Nabil Karoui qui, en 2011, avait contribué de matière significative à l’ascension d’Ennahdha, en diffusant, particulièrement à dix jours du scrutin le film «Persepolis» -un film d’animation polémique certes mais dopant pour les électeurs islamistes-, récidive une décennie après, en donnant l’ordre à ses députés-moutons de voter pour Rached Ghannouchi et de le sortir d’une très mauvaise situation.
Car personne ne croyait qu’il puisse accéder, un jour, aussi facilement à la présidence du Parlement. Structurellement parlant, les nahdhaouis ne représentent que 20 à 24% de la population.
Toujours poursuivi en justice avec son frère pour présomption de blanchiment d’argent et de fraude fiscale, Nabil Karoui entend, semble-t-il, à travers cette alliance contre-nature protéger ses arrières dans la perspective de sauver sa peau et celle de son frère.
L’histoire est un éternel recommencement
Par ailleurs, le président du parti Qalb Tounès relaye ainsi le défunt président Béji Caïd Essebsi. Bajbouj, qui a été élu dans un premier temps à la faveur d’un vote utile dont 1,2 million de femmes appelées à l’époque “les bajboujettes“, avait trahi son électorat en “copartageant“ le pouvoir avec les islamistes, mais aussi en œuvrant en même temps, avec la complicité de sa progéniture Hafedh Caïd Essebsi, à déstructurer son propre parti, Nidaa Tounès, le seul parti à avoir vaincu les islamistes par les urnes.
L’histoire est, certes, un éternel recommencement, comme dit l’adage, mais la tendance à trahir l’électorat semble devenir, depuis dix ans de transition politique, le sport favori de certains Tunisiens.
Car il n’y a pas que les partis Nidaa Tounès, BCE et Qalb Tounès, Nabil Karoui qui ont trahi leur électorat, même Ennahdha a trahi ses troupes. La preuve ? A quelques heures de l’ouverture de la nouvelle législature, ses dirigeants, dont le gourou Ghannouchi, multipliaient les déclarations pour rejeter toute alliance possible avec Qalb Tounès. Et pourtant, c’est tout à fait le contraire qui s’est produit.

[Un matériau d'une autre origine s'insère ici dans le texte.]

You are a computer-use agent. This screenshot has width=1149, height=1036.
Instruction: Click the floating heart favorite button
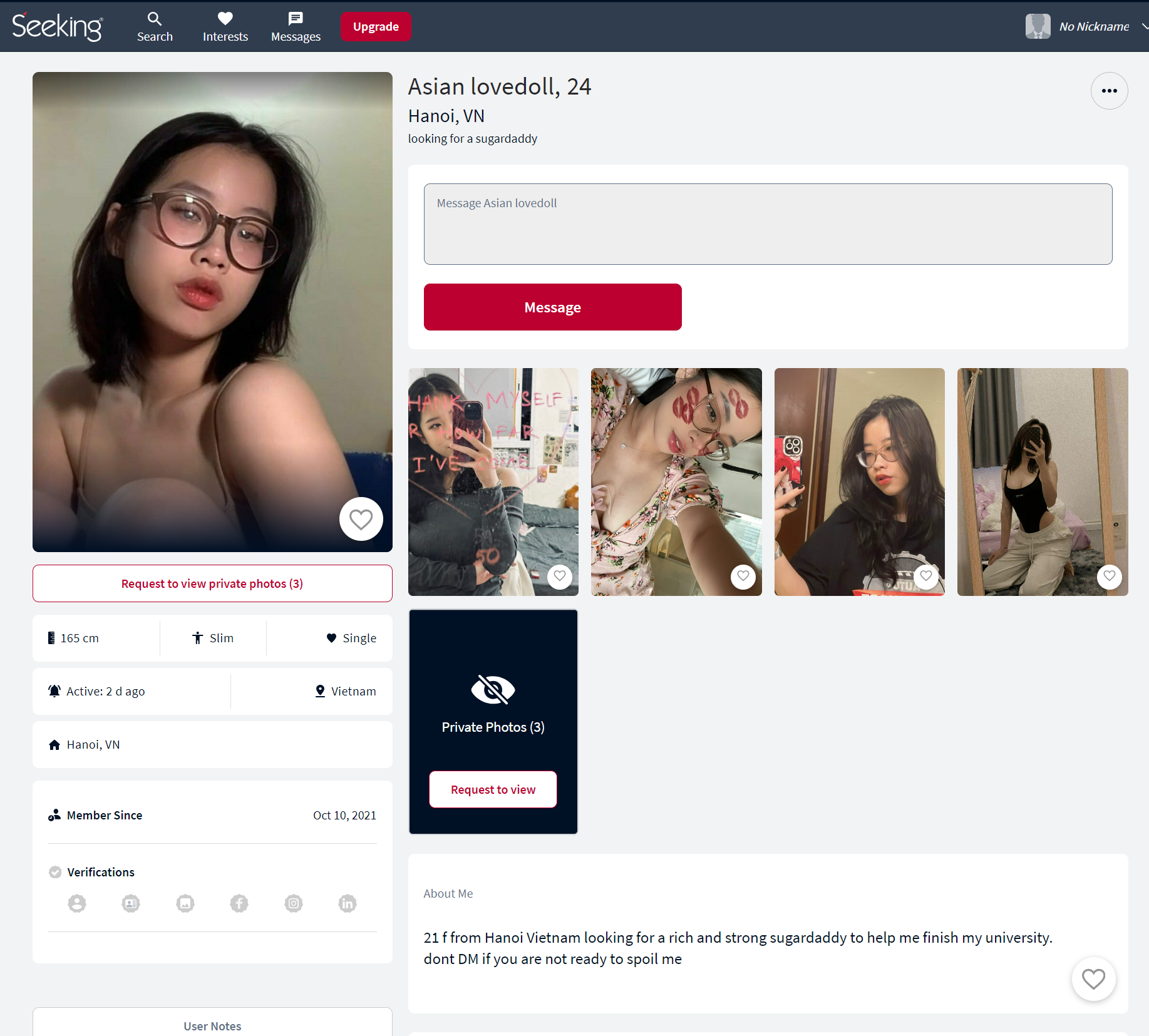pyautogui.click(x=1093, y=979)
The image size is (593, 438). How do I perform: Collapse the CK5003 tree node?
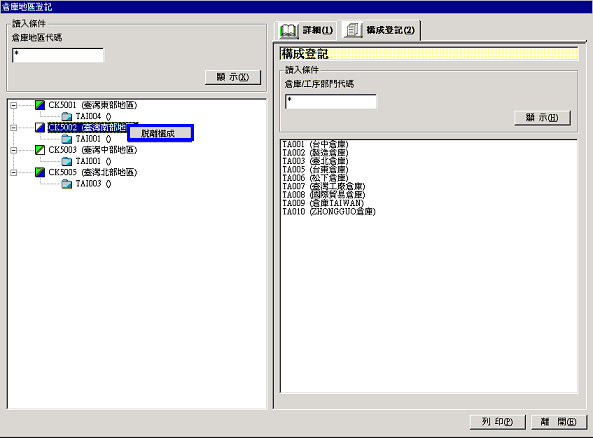14,150
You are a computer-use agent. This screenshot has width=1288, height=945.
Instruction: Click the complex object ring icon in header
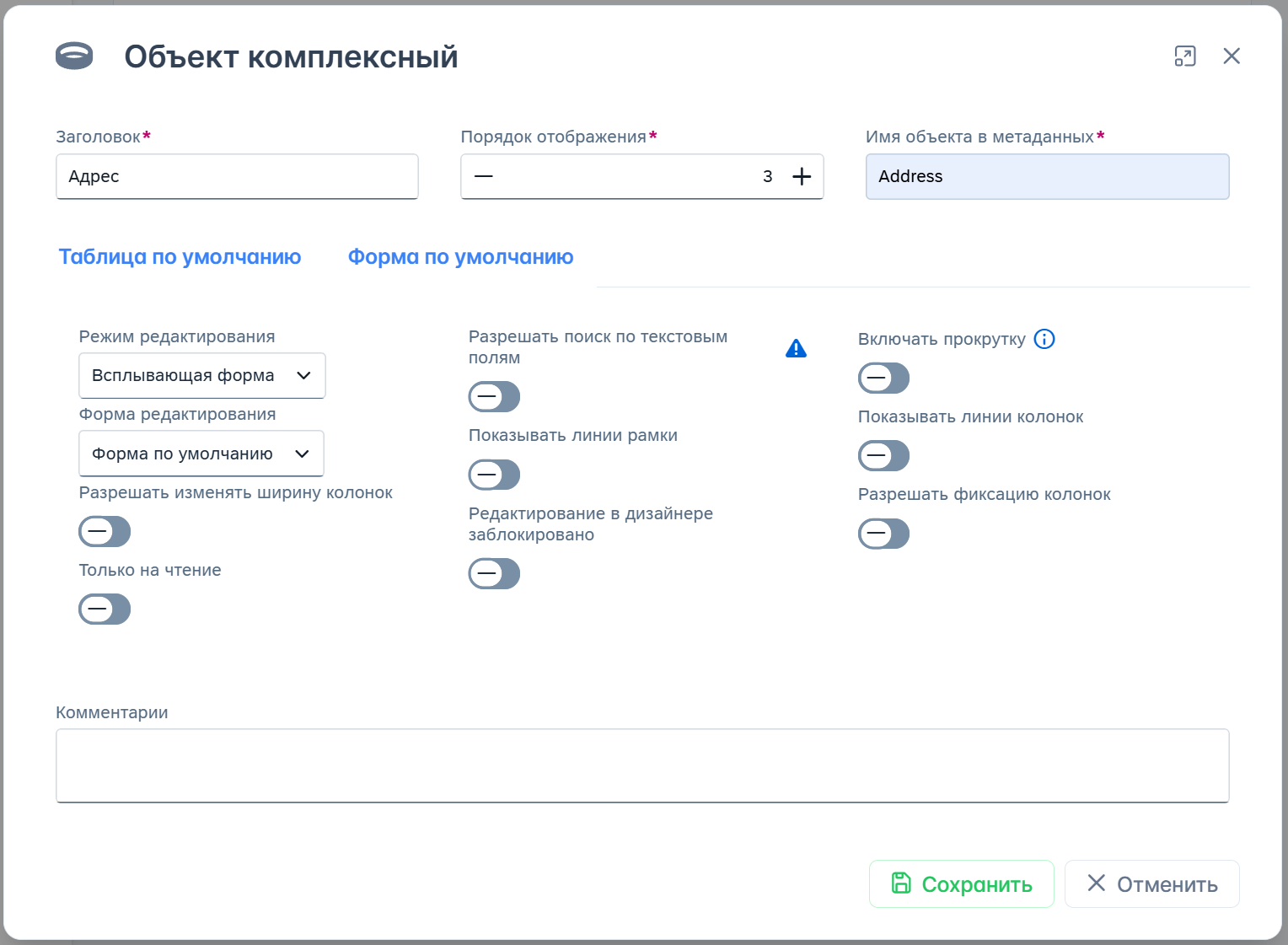74,56
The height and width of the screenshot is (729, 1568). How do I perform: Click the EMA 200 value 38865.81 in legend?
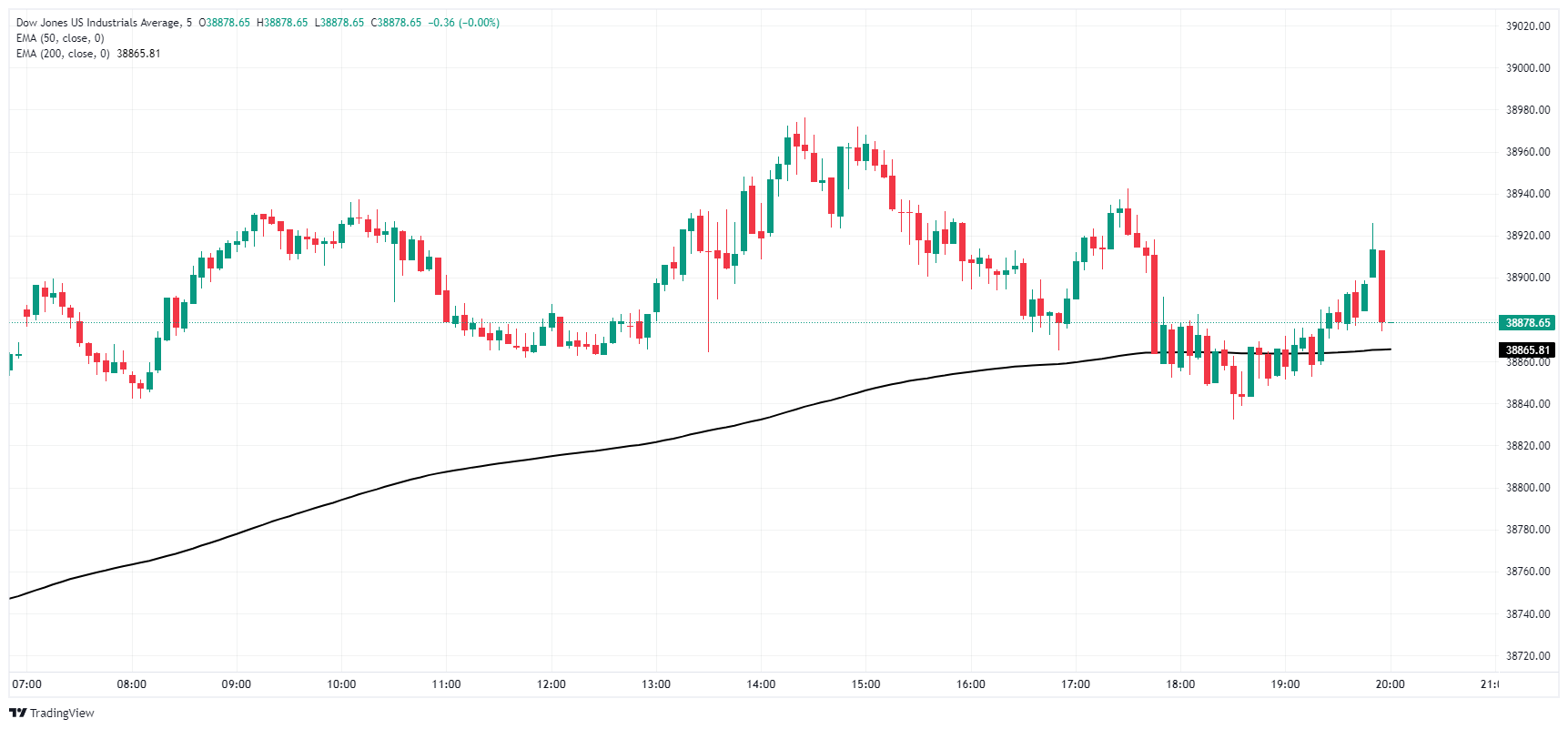[x=138, y=54]
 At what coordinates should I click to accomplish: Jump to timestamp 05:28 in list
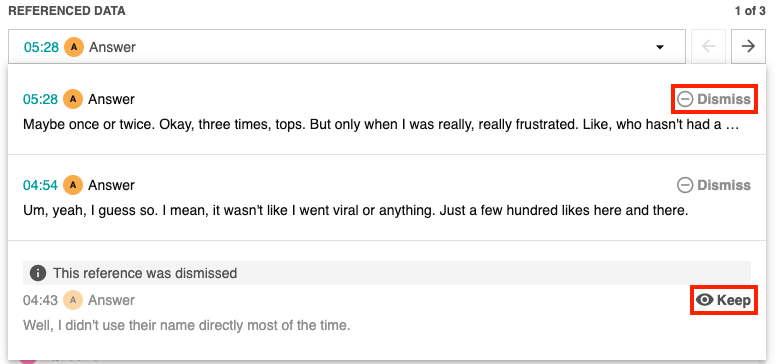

Pis, pour gagner la sympathie de ses fans, Rached Ghannouchi est allé jusqu’à mentir de manière abjecte en révélant qu’Ennahdha n’a jamais gouverné depuis 2014 alors qu’elle était au pouvoir avec dix membres du gouvernement, du moins avec le gouvernement Youssef Chahed.
L’enseignement à tirer de ses volte-face de dernière minute des partis serait de bannir, une fois pour toutes, le “vote utile“. Au regard de ses résultats négatifs sur le pays, ce type de vote s’est avéré préjudiciable à la jeune démocratie tunisienne.
Mais comment le faire ? Voilà une vraie question.